Our goat and pit bull actually sleep all snuggled up together, its embarassing.  Mac

----------


## Ken

I just watched the YouTube video (The Colhane Channel - Pict's favorite) on this trap yesterday.  That's a pretty nifty design!   :Thumbup:

----------


## Pict

> I just watched the YouTube video (The Colhane Channel - Pict's favorite) on this trap yesterday.  That's a pretty nifty design!

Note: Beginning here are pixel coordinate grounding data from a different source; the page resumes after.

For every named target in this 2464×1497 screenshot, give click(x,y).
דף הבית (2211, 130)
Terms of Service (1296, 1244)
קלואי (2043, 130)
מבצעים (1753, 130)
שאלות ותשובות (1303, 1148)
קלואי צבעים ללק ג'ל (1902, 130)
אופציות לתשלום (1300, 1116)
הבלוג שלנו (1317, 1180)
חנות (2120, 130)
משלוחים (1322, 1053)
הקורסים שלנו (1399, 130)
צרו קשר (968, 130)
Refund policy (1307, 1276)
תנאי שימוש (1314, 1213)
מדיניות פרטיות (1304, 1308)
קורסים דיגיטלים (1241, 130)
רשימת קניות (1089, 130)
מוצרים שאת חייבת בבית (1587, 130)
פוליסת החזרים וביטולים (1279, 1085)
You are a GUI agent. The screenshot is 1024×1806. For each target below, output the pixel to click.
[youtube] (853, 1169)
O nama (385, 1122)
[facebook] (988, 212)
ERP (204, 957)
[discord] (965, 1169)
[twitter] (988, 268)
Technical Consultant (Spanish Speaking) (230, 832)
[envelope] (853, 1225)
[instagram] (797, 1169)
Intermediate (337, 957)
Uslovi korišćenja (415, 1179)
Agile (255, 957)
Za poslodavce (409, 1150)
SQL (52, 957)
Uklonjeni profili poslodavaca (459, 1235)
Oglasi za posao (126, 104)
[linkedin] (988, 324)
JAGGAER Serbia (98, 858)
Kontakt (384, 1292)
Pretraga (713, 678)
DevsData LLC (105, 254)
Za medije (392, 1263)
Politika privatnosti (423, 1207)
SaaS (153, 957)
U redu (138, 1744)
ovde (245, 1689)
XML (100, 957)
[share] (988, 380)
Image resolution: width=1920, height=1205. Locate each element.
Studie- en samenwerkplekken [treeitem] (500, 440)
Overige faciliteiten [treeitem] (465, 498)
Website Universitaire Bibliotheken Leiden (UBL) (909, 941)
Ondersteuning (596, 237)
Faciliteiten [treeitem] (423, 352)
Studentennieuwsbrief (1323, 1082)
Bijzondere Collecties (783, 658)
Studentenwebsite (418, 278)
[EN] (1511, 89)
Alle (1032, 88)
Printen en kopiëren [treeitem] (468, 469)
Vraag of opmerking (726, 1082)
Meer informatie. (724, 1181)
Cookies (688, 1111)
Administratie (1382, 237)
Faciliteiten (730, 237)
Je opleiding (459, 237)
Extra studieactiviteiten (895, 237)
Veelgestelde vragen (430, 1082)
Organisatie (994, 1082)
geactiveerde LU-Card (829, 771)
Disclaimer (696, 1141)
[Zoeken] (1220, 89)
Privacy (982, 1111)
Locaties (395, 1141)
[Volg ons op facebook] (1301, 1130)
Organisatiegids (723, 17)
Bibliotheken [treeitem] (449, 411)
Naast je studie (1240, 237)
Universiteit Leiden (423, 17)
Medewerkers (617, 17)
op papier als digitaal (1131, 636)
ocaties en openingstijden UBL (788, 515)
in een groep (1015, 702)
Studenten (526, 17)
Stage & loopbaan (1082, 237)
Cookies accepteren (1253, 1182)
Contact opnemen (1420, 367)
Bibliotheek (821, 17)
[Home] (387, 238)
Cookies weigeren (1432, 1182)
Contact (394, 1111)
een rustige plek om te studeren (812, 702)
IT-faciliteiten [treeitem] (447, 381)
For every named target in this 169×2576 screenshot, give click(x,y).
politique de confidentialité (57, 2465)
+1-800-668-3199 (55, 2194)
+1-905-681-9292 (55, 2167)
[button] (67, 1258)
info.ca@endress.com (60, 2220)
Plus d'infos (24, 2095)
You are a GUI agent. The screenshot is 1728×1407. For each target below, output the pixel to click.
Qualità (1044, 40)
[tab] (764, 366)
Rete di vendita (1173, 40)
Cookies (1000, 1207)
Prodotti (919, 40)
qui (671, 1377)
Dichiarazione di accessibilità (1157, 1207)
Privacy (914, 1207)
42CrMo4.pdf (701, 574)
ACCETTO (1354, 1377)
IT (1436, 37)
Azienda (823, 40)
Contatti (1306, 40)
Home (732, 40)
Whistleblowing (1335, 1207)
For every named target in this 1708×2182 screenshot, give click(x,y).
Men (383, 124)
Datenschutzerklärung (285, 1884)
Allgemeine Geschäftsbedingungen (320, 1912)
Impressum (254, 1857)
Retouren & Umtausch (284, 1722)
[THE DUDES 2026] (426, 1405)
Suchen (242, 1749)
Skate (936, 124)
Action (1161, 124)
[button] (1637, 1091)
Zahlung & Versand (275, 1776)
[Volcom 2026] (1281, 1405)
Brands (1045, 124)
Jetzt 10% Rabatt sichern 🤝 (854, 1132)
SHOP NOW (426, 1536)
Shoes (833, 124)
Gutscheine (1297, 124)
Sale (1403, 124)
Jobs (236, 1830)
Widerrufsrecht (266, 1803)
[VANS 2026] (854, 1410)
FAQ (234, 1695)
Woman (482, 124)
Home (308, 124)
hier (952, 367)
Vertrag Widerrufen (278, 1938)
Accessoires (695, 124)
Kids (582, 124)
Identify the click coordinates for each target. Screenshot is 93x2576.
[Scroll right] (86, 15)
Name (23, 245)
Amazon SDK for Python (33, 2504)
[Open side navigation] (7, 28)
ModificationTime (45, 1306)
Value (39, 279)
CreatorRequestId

Pict = Colhane, we are the same person. :Cowboy: 

Mac

----------


## erunkiswldrnssurvival

the trap does work well. i have a brazilian friend in boston that taught me how to make them. he uses them to catch pigeons,(up there we call them "Ghetto chicken") great post Pict< (Mr Colhane)

----------


## Badawg

Wait... The goat ate the wooden trap? They are great garbage disposals... Not that the trap was garbage.

----------


## Rick

You guys really are gettin' in deep, you know?

----------


## Runs With Beer

I made a few of these traps after watching Picts post, Had a lot of fun doing so and it works very well.

----------


## Pict

> I made a few of these traps after watching Picts post, Had a lot of fun doing so and it works very well.


They look great, better than a lot of mine do.  You got the trigger down, now trow some bird seed under it.  Mac

----------